Photo by Anne Fishbein

I'VE BEEN WATCHING DISH FOR FIVE MONTHS NOW, TO SEE IF IT WAS TAKING hold in a transient location where a number of restaurants (mostly boozy dinner houses) have come and gone. My accountant spent an evening at the restaurant located there some 20 years ago, and he has this story to tell: “I got so drunk,” he said, “I forgot all about having a wife and went home and went to sleep. Without her. Left her there. Apparently.” Many restaurants have filled the space since then — most as short-lived as my accountant's marriage.

With its spare logo and eucalyptus-green paint job, Dish promises something new. The look is contemporary, clearly professionally designed and maybe even a tad trendy — or at least what passes for trendy in this sleepy, affluent, Bush-lovin' foothill community. Also, Dish is more coffee shop than chop house — so bright and wide-open you couldn't lose a wife there, even if you tried.

The oddly round dining room has been whitewashed, giving it an old-fashioned, slightly rustic feel, like a farmhouse kitchen in an orange orchard, 1925. If the look is “California farmhouse,” the food is contemporary Americana: Dish has emerged from the California food revolution the way that the Salt Shaker and Hamburger Hamlet emerged from the midcentury love affair with Continental cuisine and the fern bar. The latter two restaurants made quiche and Monte Cristo sandwiches standard fare, while Dish's menu reflects California's now-established romance with fresh produce, fish, chicken and pasta — combined with good old-fashioned comfort food (steak, mac and cheese). One is not surprised to learn that the chef, Ron Dibona, was once the catering chef for the Border Grill. His challenge, especially at dinner, is to provide freshness and quality at reasonable prices — a challenge he meets, to a fair degree, through very careful shopping.

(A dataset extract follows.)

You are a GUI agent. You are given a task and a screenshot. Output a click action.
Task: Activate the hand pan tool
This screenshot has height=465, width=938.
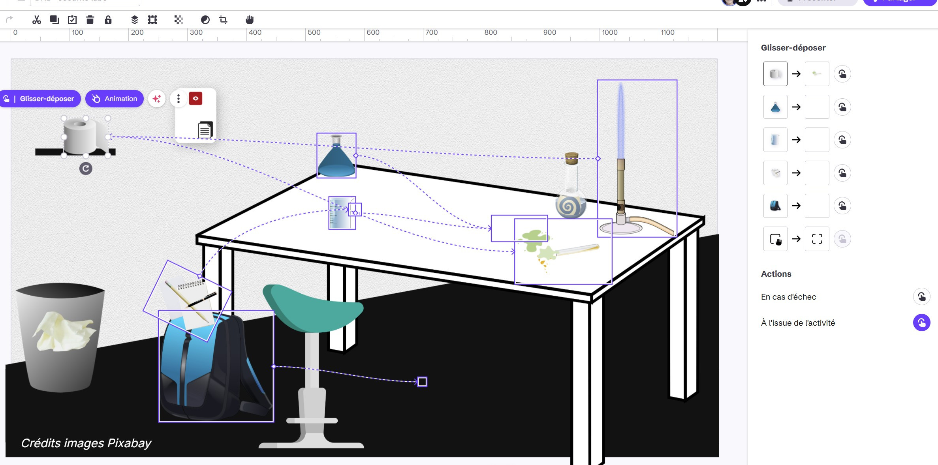pos(249,20)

At breakfast, the room is as bright and sunny as a conservatory. (Not the place to come with a hangover!) We had beautifully poached eggs with excellent applewood-smoked bacon, and also fluffy jonnycakes, which are cornmeal pancakes full of sweet-corn kernels. Omelets are made in pans, not on the grill — the breakfast cook clearly didn't believe us when we asked for a soft omelet, but this is a near-universal problem. The juicy-to-bursting maple pork sausages are locally made at Schreiner's, the terrific German butcher in Montrose. Dish's orange juice is fresh, the service pleasant, the coffee free-flowing. Really, for quality, atmosphere and service, Dish is the best new breakfast spot going.

The linchpin, for both lunch and dinner, is the Dish Burger. Even cooked well-done (as opposed to my requested medium rare), it was a fat, juicy, meaty burger in a grilled-till-crispy La Brea Bakery sesame bun. Have it with your choice of cheese and that good bacon. (In fact, have anything that has that bacon: the fresh-spinach and classic cobb salads, the BLT . . .) Burgers and sandwiches come with a choice of green salad or French fries. I recommend the sweet-potato fries for their delicate crispness and dainty sweetness — worth a trip to La Cañada.

American cooking is largely based on our love of sugar, salt and crunch, and Dish can overdo the sugar. The pulled-pork sandwich is just shy of fabulous — because the barbecue sauce is too sweet. Ditto on the ginger chicken salad, which tastes as if it's been dressed in Karo.

At dinner, pan-seared halibut, perhaps too lightly cooked, is painted with a murky pesto sauce and served with herbed potatoes. Half a roasted chicken is moist and tasty, but also a bit too herb-y. The “Green Goddess” caesar salad is another mélange of herbs. Too many herbs! Succulent pork tenderloin comes with sautéed, pleasantly bitter greens and cold potato salad made with undercooked potatoes. The bone-in filet is tender and mild, but no match for Taylor's steak house up the road. I yearned to try the slow-roasted ham (with a gingersnap and brown-sugar crust) with macaroni and cheese but haven't had the sweet tooth or carbohydrate craving to order it — but, darn, it sounds good.

Except for shakes and root-beer floats, desserts can disappoint. The sugar problem all over again. The crisp of a fresh peach crisp — too sweet. And inconsistent: very good one night, undercooked the next. The apple pie is downright treacly. Bread pudding is closer to mince pie than the custardy comfort food we know and love — butter-drenched crusts baked in caramel sauce with raisins and nuts.

If Dish needs to perfect several dishes, its basic concept is sound: lots of light, lots of room, smart servers, good fresh food at reasonable prices. Go for breakfast — take your wife.